Question

Consider two solutions, one formed by adding 10 g of glucose (C6H12O6) to 1 L of water and the other formed by adding 10 g of sucrose (C12H22O11) to 1 L of water.1) Calculate the vapor pressure for the first solution at 20 ?C. (The vapor pressure of pure water at this temperature is 17.5 torr.).2) Calculate the vapor pressure for the second solution at 20 ?C. (The vapor pressure of pure water at this temperature is 17.5 torr.).

Answer 1

Answer:

The vapor pressure for the first solution at 20°C is 17.48 Torr.

The vapor pressure for the second solution at 20°C is 17.49 Torr.

Explanation:

1) mass of solute that is glucose = 10 g

Moles of glucose  ,$n_1=\frac{10 g}{180 g/mol}=0.05555 mol$

Mass of water = m

Volume of water = V = 1L = 1000 mL

Density of water = 1 g/ml

$m=d\times V=1 g/mL\times 1000 mL=1000 g$

Moles of water = $n_2=\frac{1000 g}{18 g/mol}=55.55 mol$

Vapor pressure of the solution = $p$

Vapor pressure of the pure solvent that is water = $p_o=17.5 Torr$

Mole fraction of solute= $\chi_1=\frac{n_1}{n_1+n_2}$

$\frac{p_o-p}{p_o}=\frac{n_1}{n_1+n_2}$

$\frac{17.5 Torr-p}{17.5 Torr}=\frac{0.05555 mol}{0.05555 mol+55.55 mol}$

$p=17.48 Torr$

The vapor pressure for the first solution at 20°C is 17.48 Torr.

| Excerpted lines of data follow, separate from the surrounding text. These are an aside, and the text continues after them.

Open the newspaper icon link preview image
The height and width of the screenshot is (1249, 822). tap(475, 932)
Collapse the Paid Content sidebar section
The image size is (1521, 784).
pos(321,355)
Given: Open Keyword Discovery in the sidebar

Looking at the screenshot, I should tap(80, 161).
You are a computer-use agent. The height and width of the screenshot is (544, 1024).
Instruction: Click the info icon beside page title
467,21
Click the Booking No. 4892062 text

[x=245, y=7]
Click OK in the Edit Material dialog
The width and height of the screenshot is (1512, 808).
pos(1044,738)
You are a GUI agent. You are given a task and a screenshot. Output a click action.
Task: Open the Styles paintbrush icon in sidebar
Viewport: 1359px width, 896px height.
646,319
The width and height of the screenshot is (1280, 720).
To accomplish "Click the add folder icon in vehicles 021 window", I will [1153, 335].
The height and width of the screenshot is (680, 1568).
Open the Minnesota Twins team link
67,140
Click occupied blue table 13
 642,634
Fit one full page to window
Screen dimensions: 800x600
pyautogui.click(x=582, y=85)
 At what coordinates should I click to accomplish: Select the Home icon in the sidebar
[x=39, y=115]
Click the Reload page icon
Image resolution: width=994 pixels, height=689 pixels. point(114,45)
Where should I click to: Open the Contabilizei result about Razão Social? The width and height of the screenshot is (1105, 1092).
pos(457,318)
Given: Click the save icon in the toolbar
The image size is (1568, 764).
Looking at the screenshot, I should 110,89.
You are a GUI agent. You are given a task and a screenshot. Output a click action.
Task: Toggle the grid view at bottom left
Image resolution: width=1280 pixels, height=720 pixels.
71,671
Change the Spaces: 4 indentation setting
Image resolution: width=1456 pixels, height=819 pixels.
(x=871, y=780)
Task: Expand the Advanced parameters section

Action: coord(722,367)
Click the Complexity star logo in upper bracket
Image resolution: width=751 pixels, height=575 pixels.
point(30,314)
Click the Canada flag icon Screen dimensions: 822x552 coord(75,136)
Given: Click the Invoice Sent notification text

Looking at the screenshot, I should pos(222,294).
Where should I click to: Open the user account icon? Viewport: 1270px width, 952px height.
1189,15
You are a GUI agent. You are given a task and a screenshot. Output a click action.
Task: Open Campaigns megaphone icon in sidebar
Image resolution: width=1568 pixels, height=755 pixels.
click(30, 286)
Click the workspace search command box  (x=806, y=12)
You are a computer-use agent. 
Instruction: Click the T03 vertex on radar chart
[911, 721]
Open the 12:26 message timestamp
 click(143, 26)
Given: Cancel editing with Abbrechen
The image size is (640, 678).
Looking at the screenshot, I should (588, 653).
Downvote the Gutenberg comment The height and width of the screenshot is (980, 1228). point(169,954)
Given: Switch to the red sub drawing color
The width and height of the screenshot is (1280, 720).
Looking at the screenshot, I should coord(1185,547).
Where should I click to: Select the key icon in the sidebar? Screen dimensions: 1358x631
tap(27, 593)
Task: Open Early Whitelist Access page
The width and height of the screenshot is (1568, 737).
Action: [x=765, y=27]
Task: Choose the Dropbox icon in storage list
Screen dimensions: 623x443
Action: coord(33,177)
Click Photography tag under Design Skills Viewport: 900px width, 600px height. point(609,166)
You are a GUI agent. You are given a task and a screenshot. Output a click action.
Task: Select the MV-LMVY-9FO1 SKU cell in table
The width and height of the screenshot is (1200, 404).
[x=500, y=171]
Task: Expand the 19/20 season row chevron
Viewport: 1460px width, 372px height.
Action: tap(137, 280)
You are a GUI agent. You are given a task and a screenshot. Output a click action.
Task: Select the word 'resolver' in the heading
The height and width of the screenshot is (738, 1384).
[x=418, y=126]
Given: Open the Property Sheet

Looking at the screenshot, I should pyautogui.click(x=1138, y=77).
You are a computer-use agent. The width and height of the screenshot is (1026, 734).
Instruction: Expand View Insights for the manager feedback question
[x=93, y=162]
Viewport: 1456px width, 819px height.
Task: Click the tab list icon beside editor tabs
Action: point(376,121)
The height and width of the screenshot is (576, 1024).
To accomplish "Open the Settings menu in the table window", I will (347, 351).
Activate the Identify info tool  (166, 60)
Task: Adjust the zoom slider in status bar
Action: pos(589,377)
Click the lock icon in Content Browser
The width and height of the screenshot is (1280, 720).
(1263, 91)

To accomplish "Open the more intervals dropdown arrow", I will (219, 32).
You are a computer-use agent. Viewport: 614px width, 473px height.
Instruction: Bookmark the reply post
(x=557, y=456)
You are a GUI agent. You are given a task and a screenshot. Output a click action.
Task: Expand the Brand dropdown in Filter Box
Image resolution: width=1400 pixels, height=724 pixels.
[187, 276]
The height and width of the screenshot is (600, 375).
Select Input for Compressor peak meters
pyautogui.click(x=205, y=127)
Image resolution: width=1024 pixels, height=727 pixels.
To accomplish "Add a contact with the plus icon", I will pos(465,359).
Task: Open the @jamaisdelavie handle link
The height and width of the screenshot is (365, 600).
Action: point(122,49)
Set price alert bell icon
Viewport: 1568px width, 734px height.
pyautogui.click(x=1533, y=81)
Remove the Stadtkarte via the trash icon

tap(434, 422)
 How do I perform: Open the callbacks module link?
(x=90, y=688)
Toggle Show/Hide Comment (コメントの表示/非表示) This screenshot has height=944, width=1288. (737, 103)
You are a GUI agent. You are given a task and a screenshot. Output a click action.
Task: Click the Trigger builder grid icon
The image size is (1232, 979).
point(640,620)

2 ) mass of solute that is sucrose= 10 g

Moles of sucrose ,$n_1=\frac{10 g}{342 g/mol}=0.02924 mol$

Mass of water = m

Volume of water = V = 1L = 1000 mL

Density of water = 1 g/ml

$m=d\times V=1 g/mL\times 1000 mL=1000 g$

Moles of water = $n_2=\frac{1000 g}{18 g/mol}=55.55 mol$

Vapor pressure of the solution = $p$

Vapor pressure of the pure solvent that is water = $p_o=17.5 Torr$

Mole fraction of solute= $\chi_1=\frac{n_1}{n_1+n_2}$

$\frac{p_o-p}{p_o}=\frac{n_1}{n_1+n_2}$

$\frac{17.5 Torr-p}{17.5 Torr}=\frac{0.02924 mol}{0.02924 mol+55.55 mol}$

$p=17.49 Torr$

The vapor pressure for the second solution at 20°C is 17.49 Torr.